Publié le 01/07/2022

Salah Abdeslam, condamné le 30 juin à la perpétuité incompressible, ne pourra-t-il réellement jamais sortir de prison ? C’est un peu plus subtil que cela. Les Surligneurs, spécialisés en legal checking vous expliquent pourquoi. On découvre aussi cette semaine qu’Éric Piolle se trompe quand il prétend que le Conseil d’État « retoque 10cm de jupette ». Enfin, mieux vaut ne pas trop compter sur la baisse de la TVA à 5,5% sur le carburant avancée par le député RN Philippe Ballard.  

Cette semaine chez les Surligneurs : les subtilités de la "perpétuité incompressible"

Procès du 13-novembre : qu’est-ce que la perpétuité incompressible à laquelle a été condamné Salah Abdeslam ?

En réponse à une proposition de Marine Le Pen qui voulait que quand “on rentre en prison on n’en sort pas”, Éric Dupond-Moretti affirmait sans nuance le 19 avril dernier que la perpétuité réelle existait déjà en droit français, qu’elle était même “écrite en toutes lettres dans le Code pénal”. Mercredi 30 juin, après dix mois d’un procès historique, le principal accusé des attentats du 13 novembre 2015, Salah Abdeslam, a été condamné à la réclusion criminelle à perpétuité assortie d’une période de sûreté incompressible. Cette peine, la plus lourde du Code pénal, symbolise la fermeté de la justice envers les actes terroristes. Mais il est imprudent de parler de “perpétuité réelle”, simple formule rhétorique.
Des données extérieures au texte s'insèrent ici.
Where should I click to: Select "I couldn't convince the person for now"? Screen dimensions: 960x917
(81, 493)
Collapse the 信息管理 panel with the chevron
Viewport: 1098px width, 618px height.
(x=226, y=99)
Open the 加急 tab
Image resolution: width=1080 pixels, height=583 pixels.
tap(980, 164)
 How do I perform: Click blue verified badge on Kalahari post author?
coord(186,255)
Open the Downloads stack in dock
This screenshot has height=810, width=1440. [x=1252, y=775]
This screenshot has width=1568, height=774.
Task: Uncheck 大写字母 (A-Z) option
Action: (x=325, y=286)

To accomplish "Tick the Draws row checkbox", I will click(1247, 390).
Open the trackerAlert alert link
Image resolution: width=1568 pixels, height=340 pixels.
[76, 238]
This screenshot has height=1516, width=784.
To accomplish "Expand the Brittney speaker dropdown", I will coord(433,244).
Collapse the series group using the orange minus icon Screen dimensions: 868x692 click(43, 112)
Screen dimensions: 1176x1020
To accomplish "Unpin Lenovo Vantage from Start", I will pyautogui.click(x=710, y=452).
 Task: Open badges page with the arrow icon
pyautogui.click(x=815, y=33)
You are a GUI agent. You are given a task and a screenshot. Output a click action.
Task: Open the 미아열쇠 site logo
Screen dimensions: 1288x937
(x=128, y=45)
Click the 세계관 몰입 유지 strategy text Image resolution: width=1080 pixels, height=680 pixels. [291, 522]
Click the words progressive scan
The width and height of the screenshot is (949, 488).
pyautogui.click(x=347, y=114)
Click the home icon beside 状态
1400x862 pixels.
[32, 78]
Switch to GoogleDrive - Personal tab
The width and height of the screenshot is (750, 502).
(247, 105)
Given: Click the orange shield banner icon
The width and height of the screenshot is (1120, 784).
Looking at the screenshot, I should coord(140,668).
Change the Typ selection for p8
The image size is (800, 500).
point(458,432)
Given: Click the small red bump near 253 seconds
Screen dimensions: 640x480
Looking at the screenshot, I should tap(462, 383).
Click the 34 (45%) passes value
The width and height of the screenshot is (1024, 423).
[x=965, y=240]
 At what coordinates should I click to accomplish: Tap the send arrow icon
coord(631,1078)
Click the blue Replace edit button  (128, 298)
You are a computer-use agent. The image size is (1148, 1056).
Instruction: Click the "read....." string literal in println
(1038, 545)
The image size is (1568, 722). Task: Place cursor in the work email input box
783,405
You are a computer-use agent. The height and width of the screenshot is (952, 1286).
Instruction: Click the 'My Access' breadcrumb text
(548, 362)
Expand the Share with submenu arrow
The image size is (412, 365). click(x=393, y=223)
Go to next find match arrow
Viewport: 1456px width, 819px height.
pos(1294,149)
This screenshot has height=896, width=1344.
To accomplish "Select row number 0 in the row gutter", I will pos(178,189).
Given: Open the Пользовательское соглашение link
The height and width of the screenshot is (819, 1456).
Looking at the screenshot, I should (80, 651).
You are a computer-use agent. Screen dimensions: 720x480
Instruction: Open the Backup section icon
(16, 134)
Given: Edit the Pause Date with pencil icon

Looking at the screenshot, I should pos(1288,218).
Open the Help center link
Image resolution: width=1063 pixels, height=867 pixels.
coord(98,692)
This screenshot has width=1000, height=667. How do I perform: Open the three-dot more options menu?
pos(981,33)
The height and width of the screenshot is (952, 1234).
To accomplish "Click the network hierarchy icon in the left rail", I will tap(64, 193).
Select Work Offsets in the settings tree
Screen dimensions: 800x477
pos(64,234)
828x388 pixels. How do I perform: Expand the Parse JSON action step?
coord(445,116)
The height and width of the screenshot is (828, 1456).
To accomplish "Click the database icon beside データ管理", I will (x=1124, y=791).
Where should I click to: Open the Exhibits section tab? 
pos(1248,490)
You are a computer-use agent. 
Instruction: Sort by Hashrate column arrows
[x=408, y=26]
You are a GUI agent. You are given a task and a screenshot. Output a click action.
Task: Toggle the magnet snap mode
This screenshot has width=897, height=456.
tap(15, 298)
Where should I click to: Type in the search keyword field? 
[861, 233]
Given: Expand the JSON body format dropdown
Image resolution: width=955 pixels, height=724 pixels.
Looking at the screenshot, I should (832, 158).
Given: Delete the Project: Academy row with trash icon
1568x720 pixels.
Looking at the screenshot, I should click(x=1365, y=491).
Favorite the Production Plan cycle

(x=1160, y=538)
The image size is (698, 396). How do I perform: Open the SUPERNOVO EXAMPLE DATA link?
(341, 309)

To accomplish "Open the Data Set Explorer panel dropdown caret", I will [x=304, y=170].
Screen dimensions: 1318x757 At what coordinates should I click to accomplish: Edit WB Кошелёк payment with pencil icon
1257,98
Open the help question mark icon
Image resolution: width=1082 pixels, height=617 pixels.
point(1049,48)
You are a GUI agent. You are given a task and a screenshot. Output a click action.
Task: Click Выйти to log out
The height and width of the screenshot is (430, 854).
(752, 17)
D’où sort ce concept de “perpétuité réelle” ? Qu’est-ce que la perpétuité “incompressible” ? Une personne condamnée à une telle peine est-elle véritablement condamnée à ne jamais sortir, quoiqu’il arrive ?

Considérer qu’il existe un fondement pour prononcer une sentence verrouillant définitivement les effets déterminés d’une perpétuité réelle reviendrait à appliquer la notion dans le sens d’unedeterminate life sentence prévue par le droit fédéral américain. Au contraire, en Europe, la Cour européenne des droits de l’homme a pu sanctionner à plusieurs reprises le Royaume-Uni pour le maintien, incompatible avec la Convention, des whole life orders dans le panel des décisions possibles. Cette sanction a depuis été rendue compatible.

La jurisprudence de la Cour européenne des droits de l’Homme en matière de réclusion à perpétuité se fonde sur l’interdiction des traitements inhumains et dégradants. À cet égard, dans une décision de 2016, la Cour siégeant à Strasbourg a précisé que la peine de réclusion à perpétuité n’était compatible avec la Convention que si le droit prévoyait un réexamen en vue d’un aménagement de la peine, notamment d’une libération conditionnelle.

Ainsi, Salah Abdeslam condamné hier à la perpétuité incompressible ne pourra pas bénéficier d’un aménagement de peine et effectuera au moins 30 ans de prison. Après cette échéance, une commission composée de cinq magistrats pourra rendre un avis afin d’envisager sa libération. Mais celle-ci sera conditionnée à une garantie de réadaptation et l’absence de trouble grave à l’ordre public. Autrement dit, les possibilités de libération de Salah Abdeslam sont très faibles.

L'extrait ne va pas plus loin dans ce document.